This paper presents an optimization methodology on field-scale numerical compositional simulations of CO2 storage and production performance in the Pennsylvanian Upper Morrow sandstone reservoir in the Farnsworth Unit (FWU), Ochiltree County, Texas. This work develops an improved framework that combines hybridized machine learning algorithms for reduced order modeling and optimization techniques to co-optimize field performance and CO2 storage.
The model's framework incorporates geological, geophysical, and engineering data. We calibrated the model with the performance history of an active CO2 flood data to attain a successful history matched model. Uncertain parameters such as reservoir rock properties and relative permeability exponents were adjusted to incorporate potential changes in wettability in our history matched model.

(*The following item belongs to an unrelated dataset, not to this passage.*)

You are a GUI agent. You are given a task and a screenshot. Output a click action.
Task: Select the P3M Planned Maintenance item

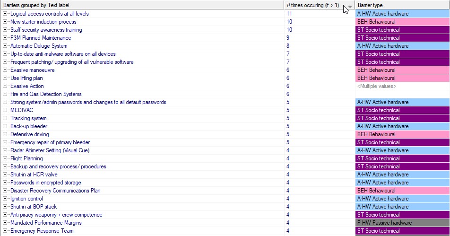click(41, 38)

To optimize the objective function which incorporates parameters such as oil recovery factor, CO2 storage and net present value, a proxy model was generated with hybridized multi-layer and radial basis function (RBF) Neural Network methods. To obtain a reliable and robust proxy, the proxy underwent a series of training and calibration runs, an iterative process, until the proxy model reached the specified validation criteria. Once an accepted proxy was realized, hybrid evolutionary and machine learning optimization algorithms were utilized to attain an optimum solution for pre-defined objective function. The uncertain variables and/or control variables used for the optimization study included, gas oil ratio, water alternating gas (WAG) cycle, production rates, bottom hole pressure of producers and injectors. CO2 purchased volume, and recycled gas volume in addition to placement of new infill wells were also considered in the modelling process.
The results from the sensitivity analysis reflect impacts of the control variables on the optimum results. The predictive study suggests that it is possible to develop a robust machine learning optimization algorithm that is reliable for optimizing a developmental strategy to maximize both oil production and storage of CO2 in aqueous-gaseous-mineral phases within the FWU.